> **PAGE**
╭──

Book of Shadows Signage v3.0 (part 4)

Well, it's been a year and a half since the last post about the new sign for the store, and over two years since I started making it, but the new sign has finally been installed at the store. Thanksgiving morning, 5am, I woke up and decided, "Today is the day"- and VoilĂ !

I already posted about the making of the main sign, and the making of the fretwork accent pieces, so here I will just post about the installation and give you a few pics of the finished sign in situ.

Before I could install the sign, I had to re-face the marquee with some new plywood, as the old T1-11 was badly rotted. Ideally I should have ripped down the rotted T1-11 and replaced it, but with the building in as bad of shape as it is, I thought it better to just leave it and sheath over it with some fresh plywood.

Each piece of plywood was pre-cut (5ft tall) and pre-painted before going up on the marquee. They were given three coats of brown exterior house paint, on both sides, and I even used some paintable siliconized acrylic caulking around the edges of each board after the second coat. Hopefully, this will help keep water from deteriorating the plywood prematurely. Each panel was lifted up by hand, with the help of a ground man, and screwed to the marquee face with a prodigious amount of screws. I got as many as I could into the studs, and then just peppered the rest with screws, hoping I would hit something solid underneath. The last panel, on the right side in the picture, was about 2.5 inches too wide. But I was not about to take it down, trim it, reseal and repaint the cut edge and put it back up. It was a HUGE effort to get those panels in place. I am afraid of heights, so working on the porch roof was very difficult and stressful. It can just hang over the right edge by a couple of inches. No one will care. Most people won't even notice.

╰──

> **INSTRUCTIONS FOR THE TASK**
Finish out the post about installing the new store sign, picking up after its final sentence. The entries that come next are not needed for anything here.

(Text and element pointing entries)
╭──

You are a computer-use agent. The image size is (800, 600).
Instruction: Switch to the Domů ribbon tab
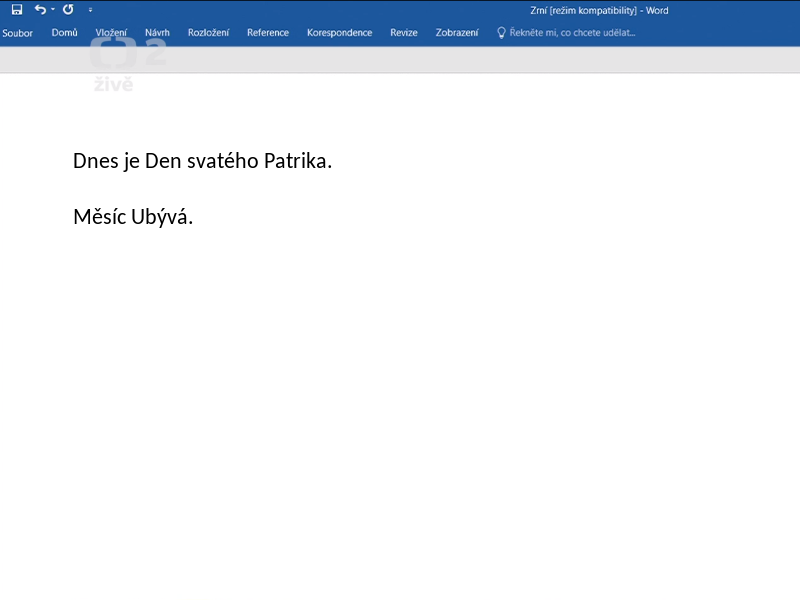[x=64, y=33]
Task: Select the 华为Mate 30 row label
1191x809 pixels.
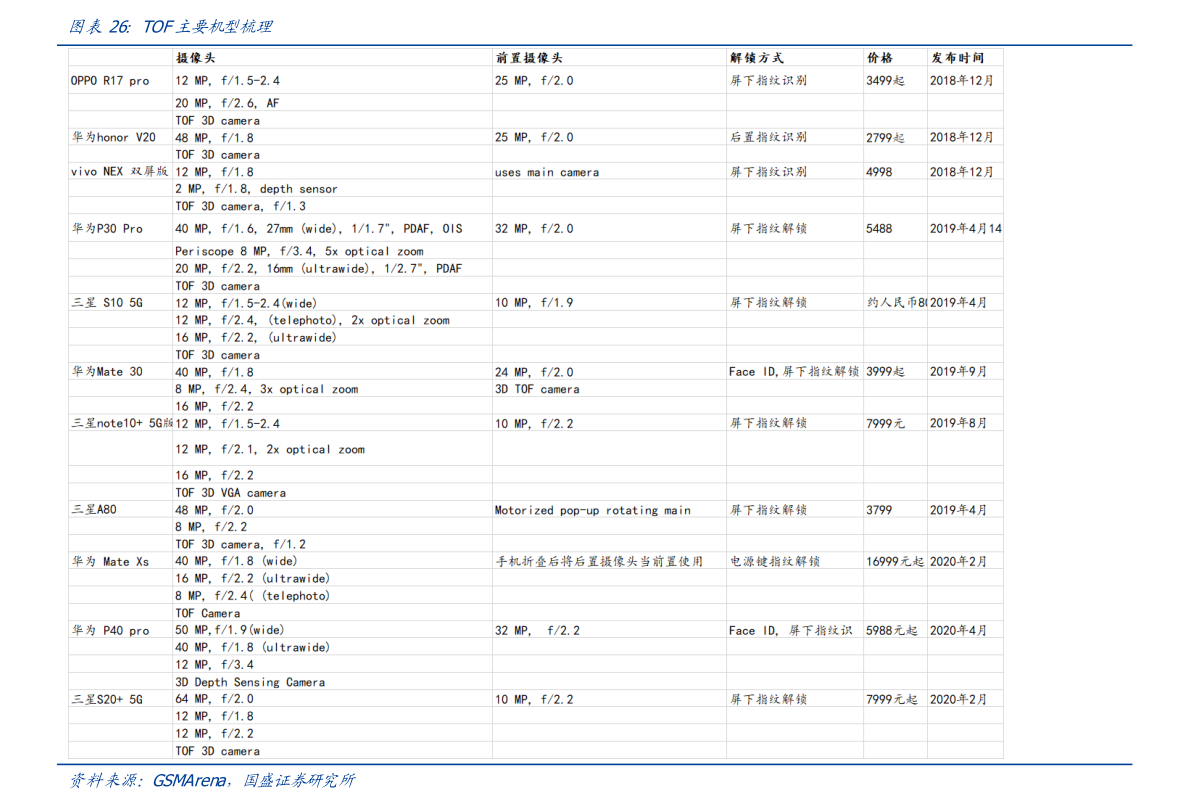Action: tap(107, 371)
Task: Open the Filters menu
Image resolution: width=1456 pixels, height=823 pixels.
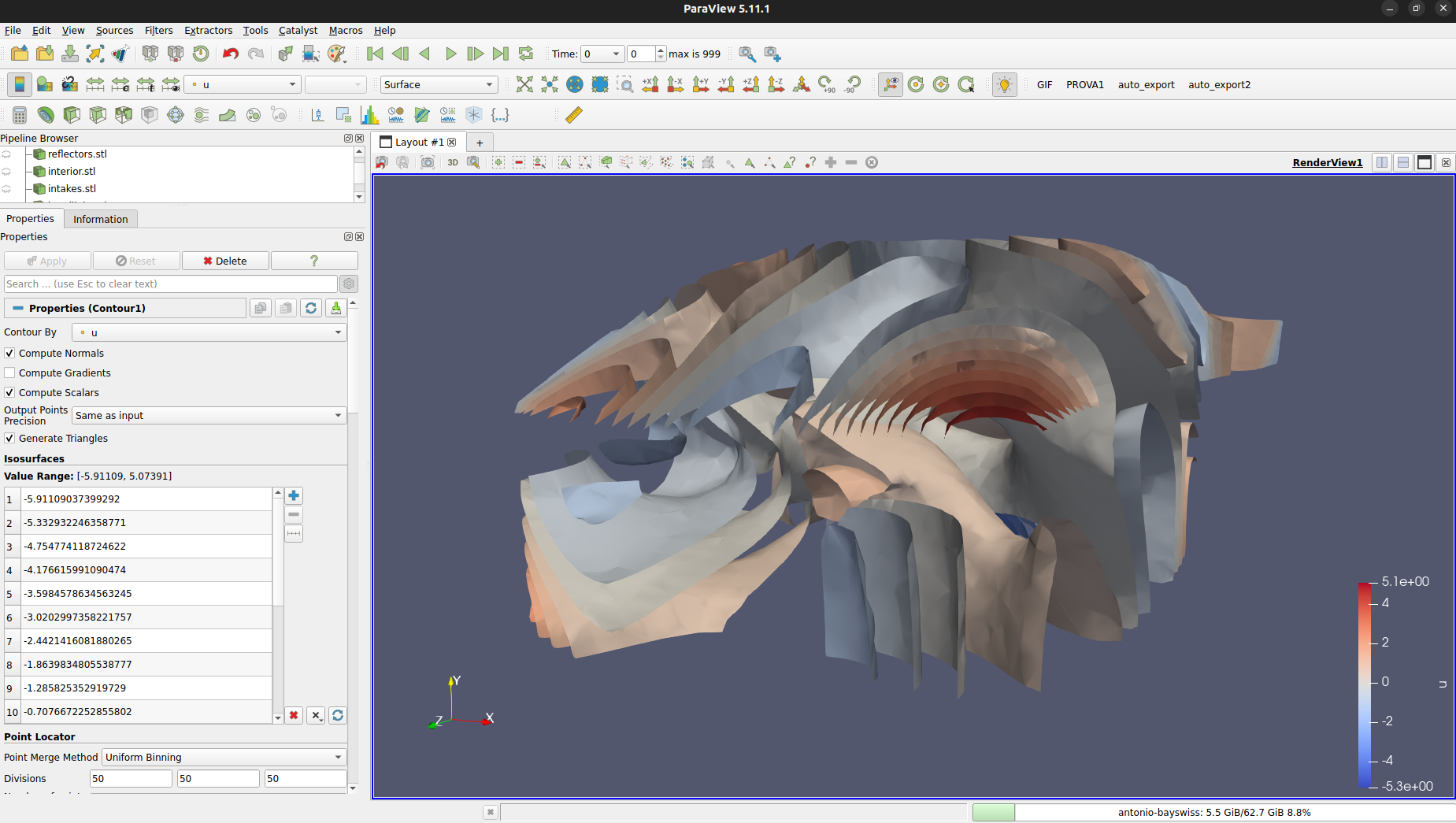Action: (x=158, y=30)
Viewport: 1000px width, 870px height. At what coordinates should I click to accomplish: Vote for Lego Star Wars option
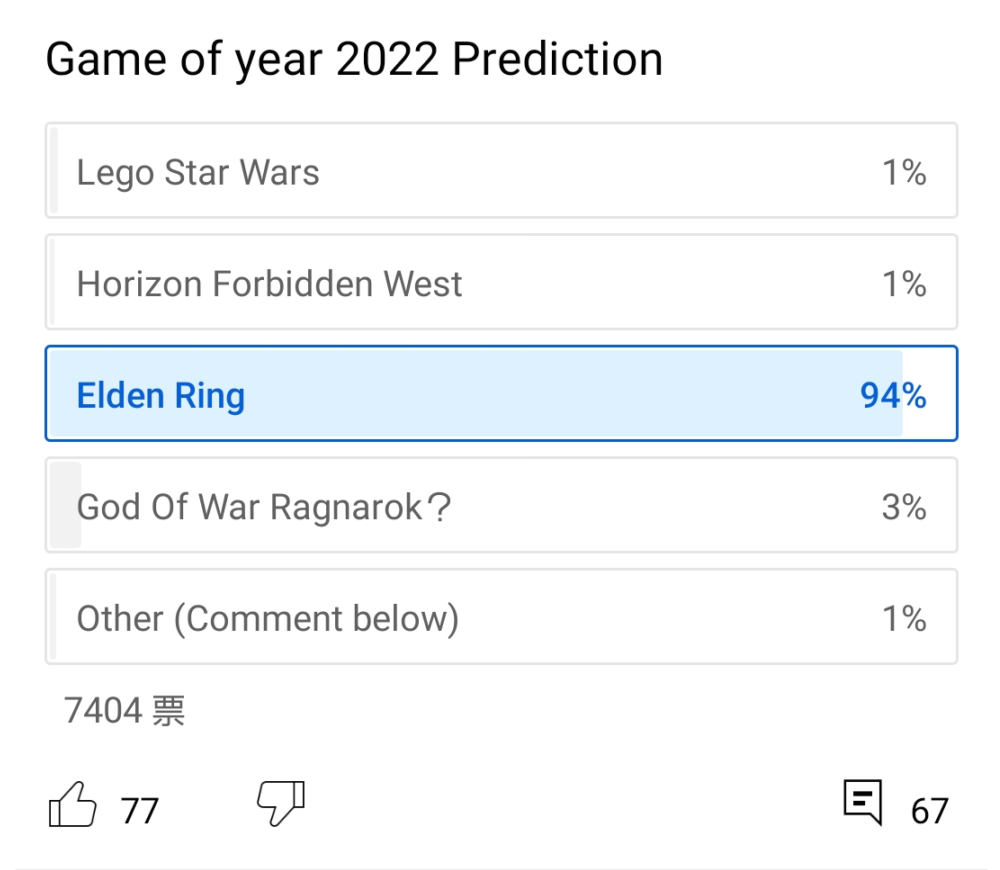pyautogui.click(x=501, y=170)
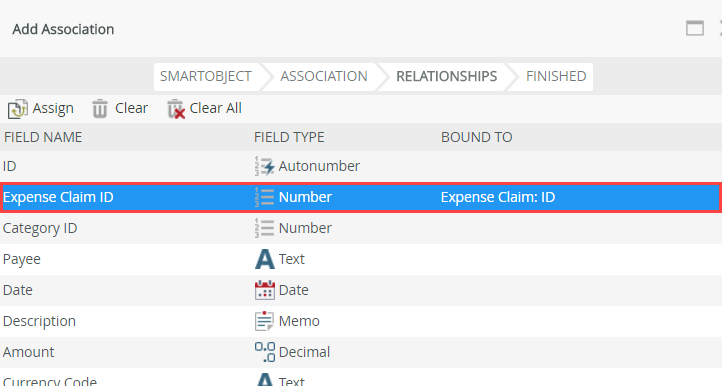Click the FIELD NAME column header

(x=43, y=137)
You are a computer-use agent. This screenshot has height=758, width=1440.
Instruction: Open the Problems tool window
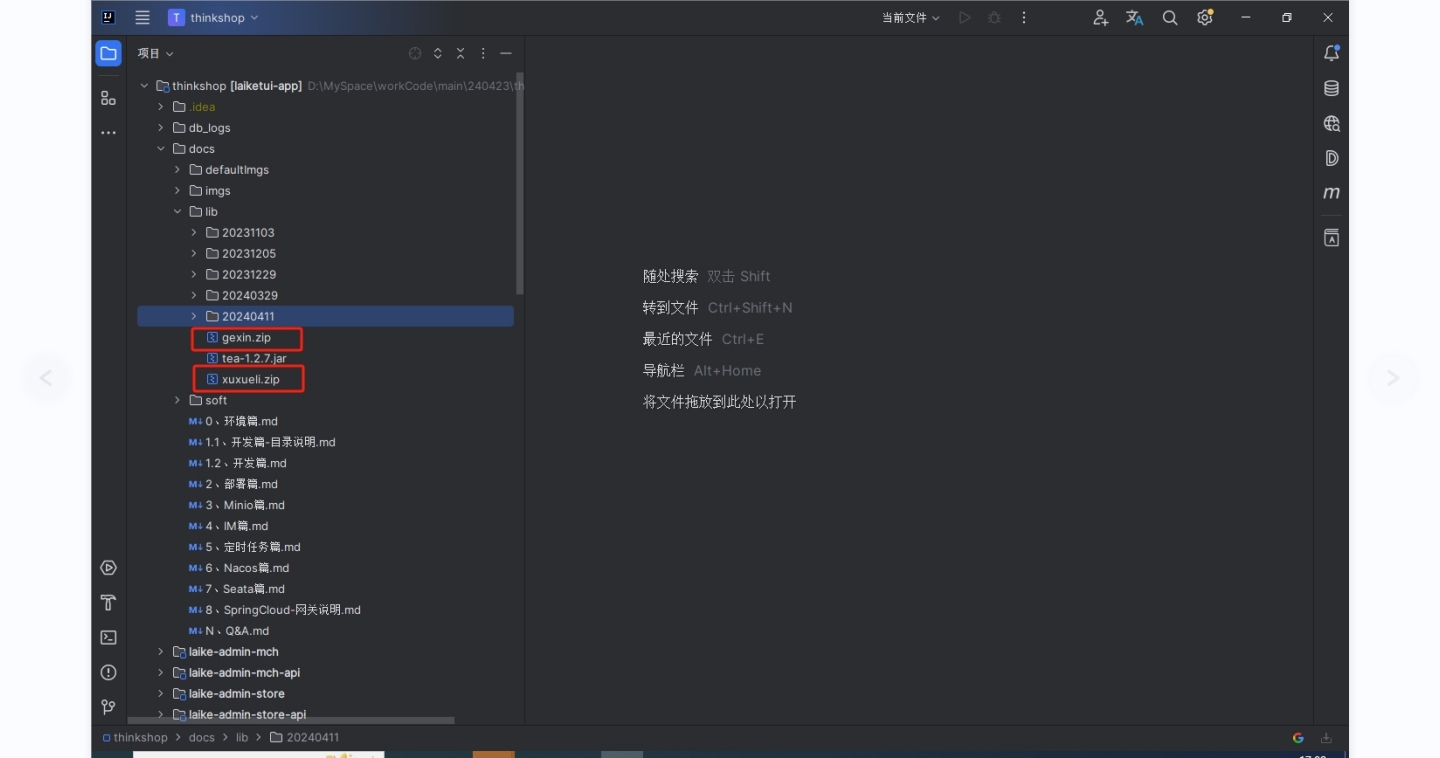(108, 672)
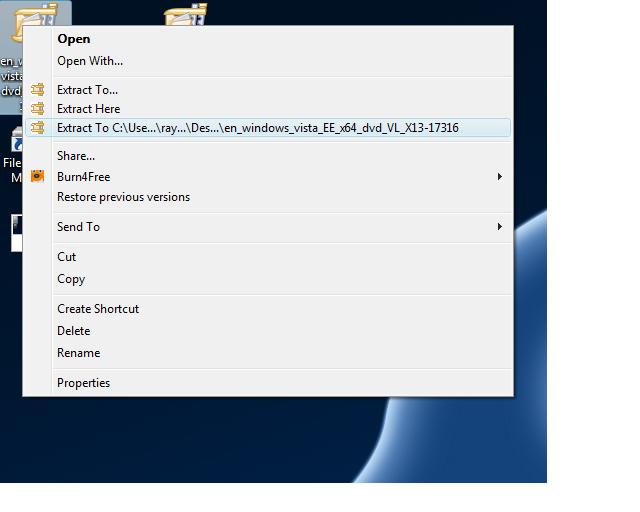Choose Restore previous versions
The image size is (640, 512).
click(123, 197)
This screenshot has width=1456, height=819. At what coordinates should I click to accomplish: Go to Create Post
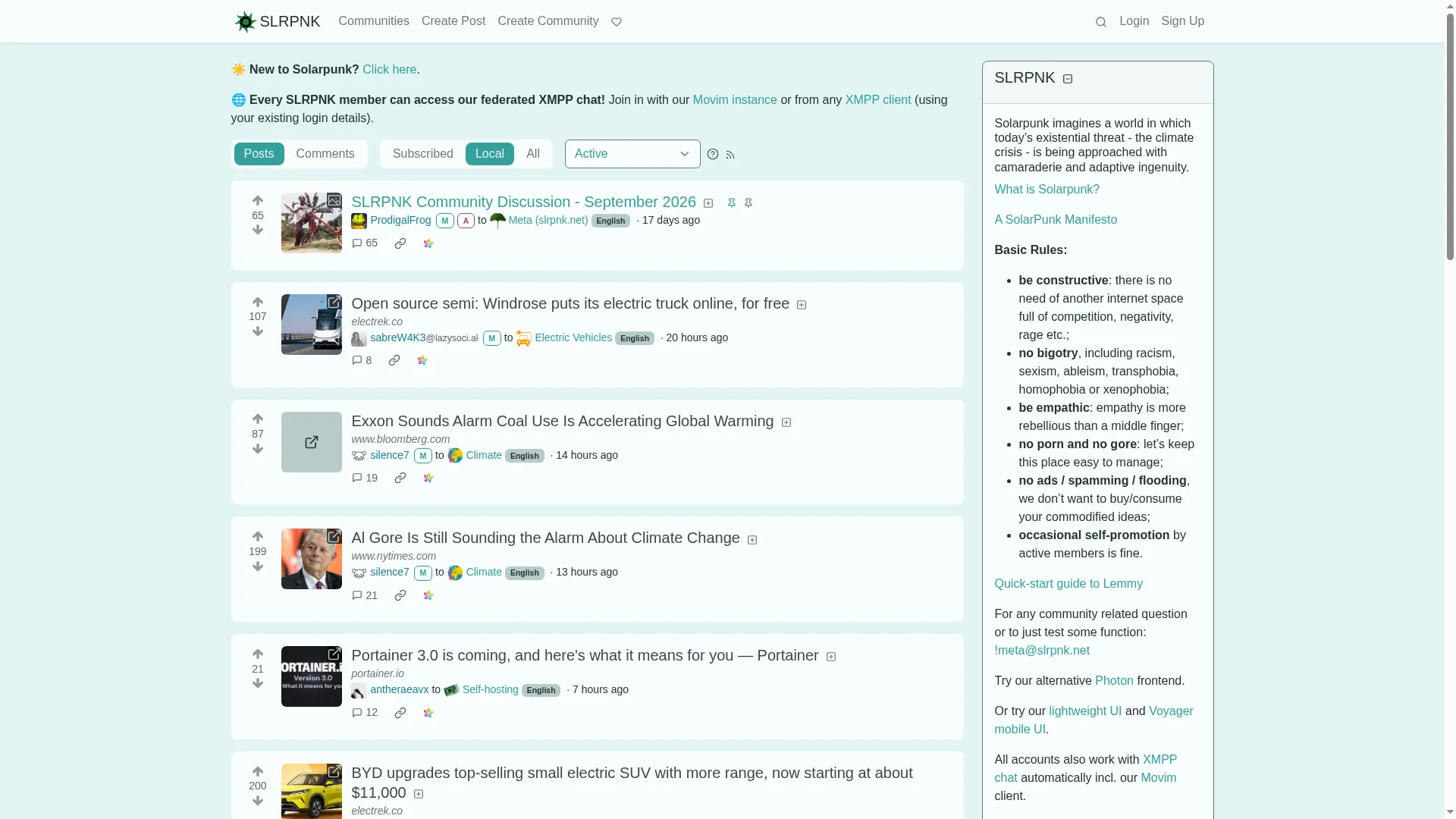coord(453,21)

╰──

> **FINAL RESULT**
Raising the panels in place and securing them was easy compared to the sign itself. The main sign is a full sheet of plywood, plus the weight of all the lettering attached to it. My ground man (Delvin is his name) and I muscled the sign up onto the porch roof and let it rest on some 2x4 blocks nailed to the porch roof, while I climbed back up onto the roof and then man-handled it up the rest of the way from there. It was a Herculean task, but by some miracle, I got it up there and rested the bottom edge on a pair of screws that were set into the marquee at the correct height for the bottom edge of the sign (this screw-ledge trick is also how I put the panels in place). After the sign was nudged into its final position, and a couple of screws driven in to secure it, I could remove the ledge-screws. Since the sign was being screwed into the fresh plywood facing, it didn't really matter if the screws went into the studs, but I tried to get some in the studs anyway.
That damned backwards "a" still haunts me.
So that was one day's work, just getting the panels and main sign up. Then I had to wait a few days for good weather until I could finish adding the decorative pieces that flank the sign.

Before I could hang the fretwork pieces, I had to fabricate some brackets for them. I didn't want to drill through the copper facing (or even through the wood) so I cut some pieces of steel and drilled and countersunk holes for screws. I screwed the brackets onto the fret pieces from the back side, and then through the front side I could drive the screws in to attach it to the building. I painted the brackets brown so that they would blend in with the marquee and become invisible.

On the second day of hanging, I was all alone with no ground man. Luckily, the pieces I had to hang were much smaller and lighter. I just took my time and walked them up the ladder one piece at a time. I did have to get up and down the ladder a few times to make sure the fret pieces were straight. It's very hard to tell if something looks straight from up close like that, and measurements can only get you so far.

Only one last thing to hang- the 30" tall brass carriage lights. I bought these things from a flea market about eight years ago. I paid $1. For the pair. Seriously, one dollar. The finish was a bit worn and there was a little corrosion, but I cleaned them up as best as I could (without exerting too much effort) with some polishing compound. I tested that they worked before hanging them, but I'm not sure if I will be able to wire them up. In any event they needed some kind of bracket as well, since they will not be mounted to a gang box like they were designed to be.

The bracket I came up with was a little hacked together, but I was under a time crunch. They were made from 3/4" oak recycled shelving material. I designed them to have a hole in the back for the wires to poke through. Then, when I got them up on the roof, I drilled a 1" hole through the marquee for the wires to feed through. The plan is to wire them from the inside of the building after they are hung. This I can do any time and in any weather. Or not at all, if I never get around to it.  In any event, the mounting bracket now gave me something to screw to the plywood on the marquee.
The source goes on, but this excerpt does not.